EXCERPTED TEXT ::
================================

At present there is no single test for CJD. If CJD is suspected, the first course of action is to discount any other possible diseases which could account for the symptoms and may be treatable, such as chronic meningitis or dementia. To determine this, a neurological exam would take place, and other physicians may be consulted to reach a conclusion. Diagnostic tests may be carried out in order to discount other, more common causes of dementia, which may involve testing spinal fluid (a spinal tap) or an EEG (electroencephalogram) which records the electrical patterns of the brain and can show abnormalities. The latter test can be particularly helpful as CJD can create a specific kind of abnormality which can sometimes be seen on an EEG. By carrying out tests on brain activity and functions it is possible to discount other causes of the patient’s symptoms, such as a brain tumour or a stroke. An MRI scan, (Magnetic
Resonance Imaging) can show patterns of degeneration in the brain which can also help to diagnose CJD.
CJD can only be confirmed by autopsy or brain biopsy. Through an autopsy the entire brain is examined, and therefore the characteristic ‘spongiform’ aspect of CJD infected brain tissue can be confirmed. A brain biopsy involves a surgeon removing a tiny amount of brain tissue from the patient which can then be examined to confirm the presence of CJD. This procedure does put the patient at some risk, and there is the possibility that the tissue removed will not be from an infected area of the brain. There is also a small risk that the surgeon may accidentally become infected with the disease if present. As a positive diagnosis of CJD does not actually help the patient in the long term, the biopsy is ordinarily discouraged as a course of action.

================================

SUPPLIED ENTRIES ::
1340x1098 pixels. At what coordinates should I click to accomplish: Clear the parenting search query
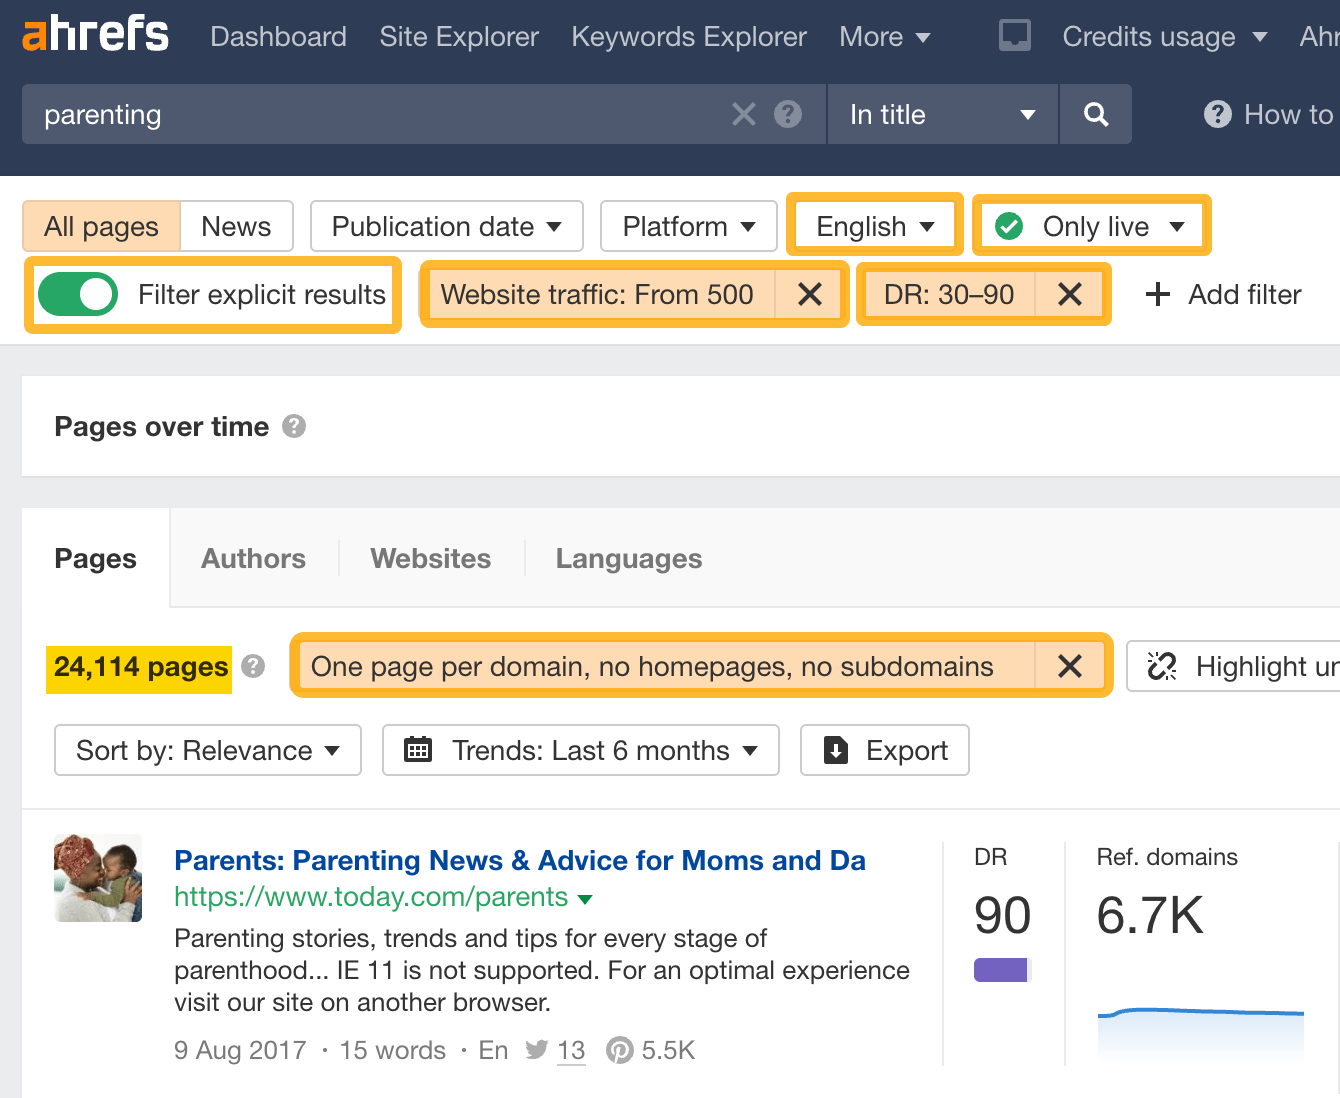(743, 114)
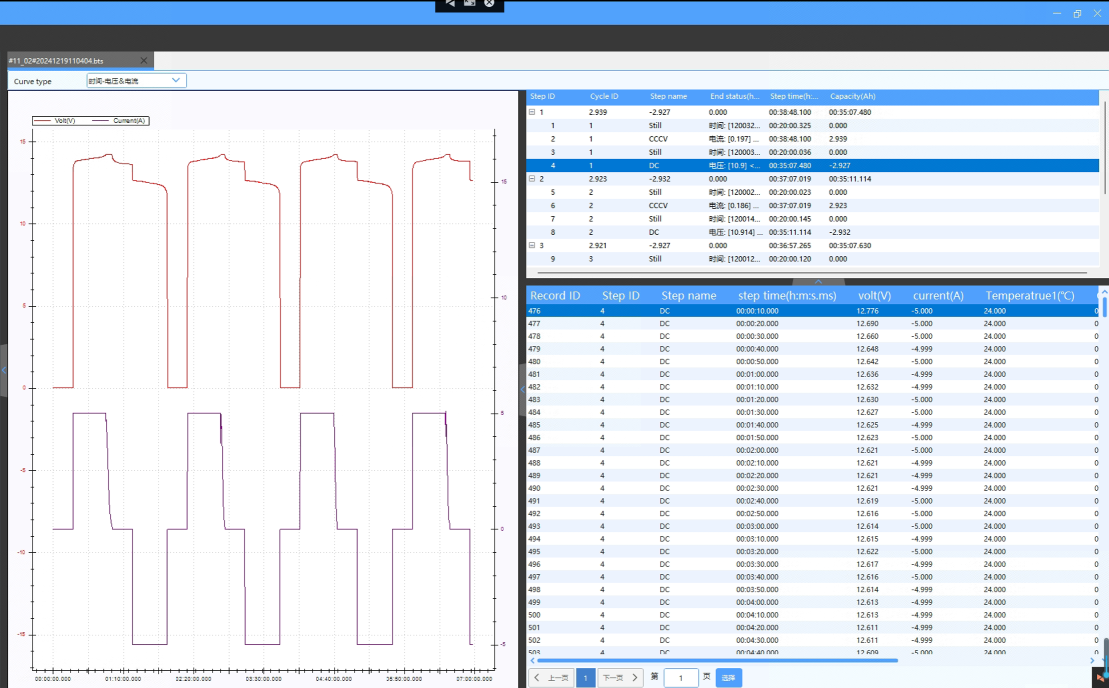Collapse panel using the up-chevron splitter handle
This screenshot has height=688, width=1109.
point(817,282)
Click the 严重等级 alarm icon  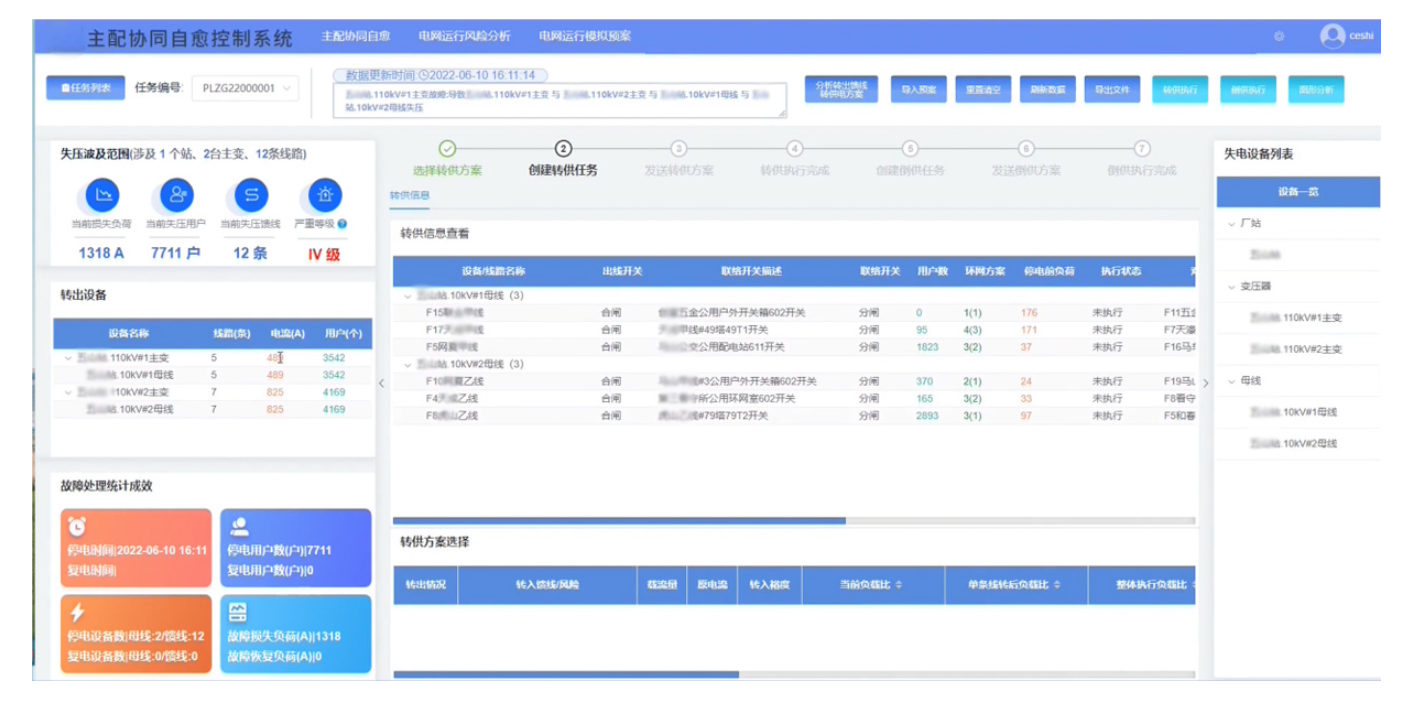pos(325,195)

================================

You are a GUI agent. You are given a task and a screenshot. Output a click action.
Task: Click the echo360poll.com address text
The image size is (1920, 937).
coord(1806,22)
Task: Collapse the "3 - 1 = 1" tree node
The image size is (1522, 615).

================================

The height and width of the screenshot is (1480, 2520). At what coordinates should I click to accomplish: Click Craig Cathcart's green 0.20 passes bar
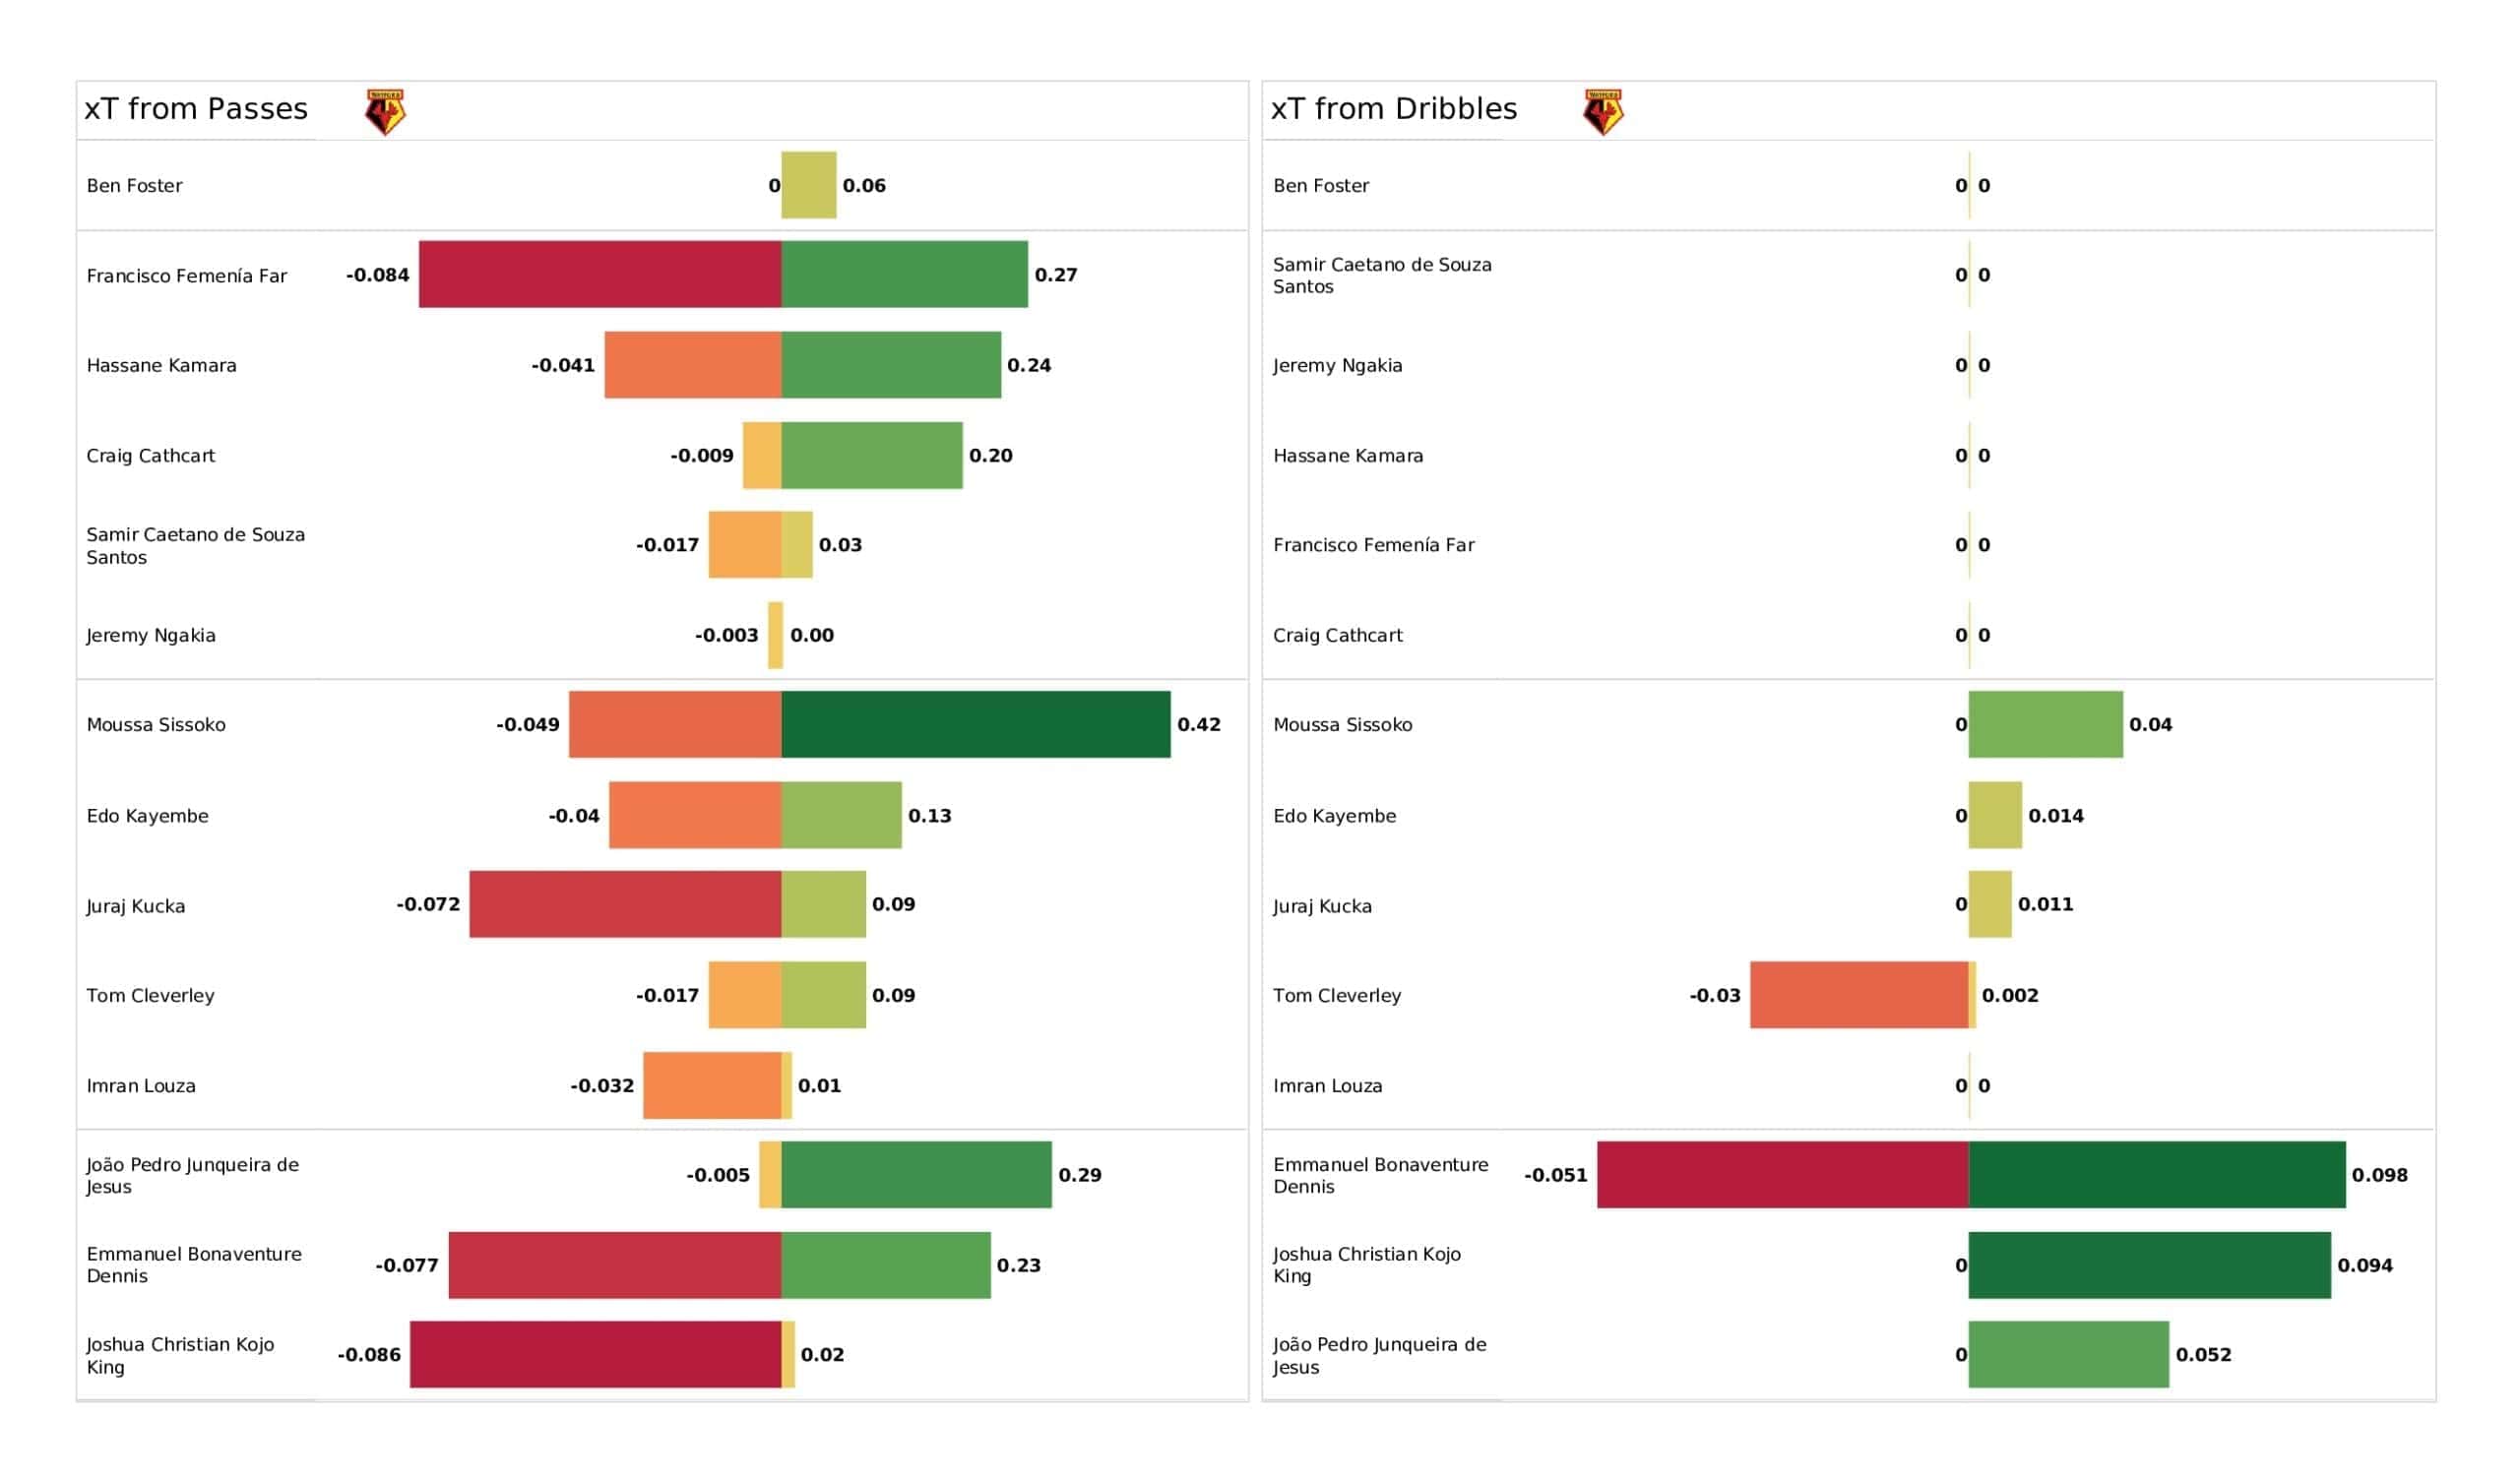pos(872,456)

================================

PARTS OF THE EXERCISE ::
a. In the text on diagnosing CJD, what are the only two ways CJD can be confirmed?
b. Return, word for word, the part of the text on diagnosing CJD between "CJD can only" and "course of action.", inclusive.
The listing above is unrelated to the text on diagnosing CJD.

RESPONSES IN ORDER ::
a. By an autopsy or a brain biopsy.

b.
CJD can only be confirmed by autopsy or brain biopsy. Through an autopsy the entire brain is examined, and therefore the characteristic ‘spongiform’ aspect of CJD infected brain tissue can be confirmed. A brain biopsy involves a surgeon removing a tiny amount of brain tissue from the patient which can then be examined to confirm the presence of CJD. This procedure does put the patient at some risk, and there is the possibility that the tissue removed will not be from an infected area of the brain. There is also a small risk that the surgeon may accidentally become infected with the disease if present. As a positive diagnosis of CJD does not actually help the patient in the long term, the biopsy is ordinarily discouraged as a course of action.